Jun 16, 2025

A win marked by a loss: The grief that came with glory

I’ve never been the kind of person to call myself a fan of a sport, or an actor, or anyone I didn’t personally know. To me, sports were meant to be played, not watched. For a long time, watching a match felt like time wasted, a passive act that offered no real return.

But somewhere along the road, that changed.

Maybe it was the emotion, the unpredictability, or just how the story of a team unfolds like a living drama. I started watching cricket again. And over the last few years, I began supporting RCB. Quietly, consistently. Not the loudest in the room, but deeply invested.

Four years of cheering. Of disappointment. Of hope. And this year, finally, RCB won.

For a team long defined by heartbreak, it felt like redemption. A dream realized. We believed the celebration would be like nothing else. A release of years of longing. A night to remember.

But it turned out to be the saddest of them all.

People lost their lives. Some fans went out to celebrate and never made it back home. What should’ve been the happiest night in the team’s history became a moment of mourning.

Why we care so much

Some people wonder, why do fans go nuts over a team or a game? Why do entire cities erupt in joy over a win or mourn a loss like a personal tragedy?

Because sports aren’t just games. They’re the most pure form of entertainment we have: unscripted, unsanitized, unfiltered.

In a world where so much is manufactured, sports offer real emotion. You can’t fake a buzzer-beater. You can’t script a last-minute goal or a comeback from the edge of defeat. It’s raw, unpredictable drama played out in real time by real people, with everything on the line.

Fans aren’t just watching, they’re living it. They see themselves in the struggle, in the fight, in the refusal to give up. Their team’s story becomes their own story. The loyalty runs deep because it taps into something primal: identity, belonging, belief.

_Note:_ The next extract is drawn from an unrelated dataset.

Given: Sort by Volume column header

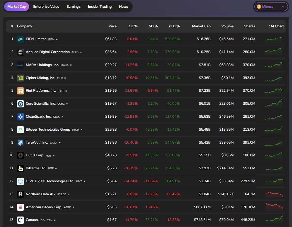Looking at the screenshot, I should [x=227, y=26].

We cheer, we shout, we cry: not because we’re irrational, but because we care. Because for those few hours, life becomes simple: us vs them, hope vs despair, triumph vs heartbreak. And in a complicated world, that clarity is priceless.

Sports remind us what it means to feel. And that’s why millions remain faithfully, joyfully, crazily in love with it.

But this time, something broke

Even though I’ve grown to understand the pull of fandom, I still can’t make peace with what it sometimes becomes.

We see it everywhere now, people trolling each other online, defending players like family, turning rivalry into hate. Social media timelines turn into battlegrounds. Loyalty transforms into toxicity. And now, with this tragedy, we’re forced to ask: how far have we gone?

Because this time, it went too far. Celebration turned to chaos. Joy turned into mourning. And the cost was human lives.

In the world of sports, wins and losses come and go. Trophies gather dust. Stats fade from memory. But what happened this time, this will stay. It is now a part of RCB’s legacy.

What comes next matters more

There’s nothing we can do to bring those lives back. But there’s everything we can do to make sure they’re not forgotten. Next season will come, as it always does. The stadiums will fill, the jerseys will be worn with pride, and the chants will rise again. But something will be different. Something will linger in the air, unspoken but deeply felt. This time, we carry more than just hope. We carry memory.

RCB has an opportunity to make that memory visible. Not through grand gestures, but through quiet conviction. A reminder of who this game truly belongs to- the fans. Every match can be a moment to honor those who aren’t here to witness it. Not as a ritual, but as a responsibility.

Let this not be the kind of tragedy we move on from. Let it be the kind that changes how we show up for the game, for each other, for what truly matters.

Because sport, at its best, doesn’t just bring us joy. It brings us together. And it should never, ever, take someone away.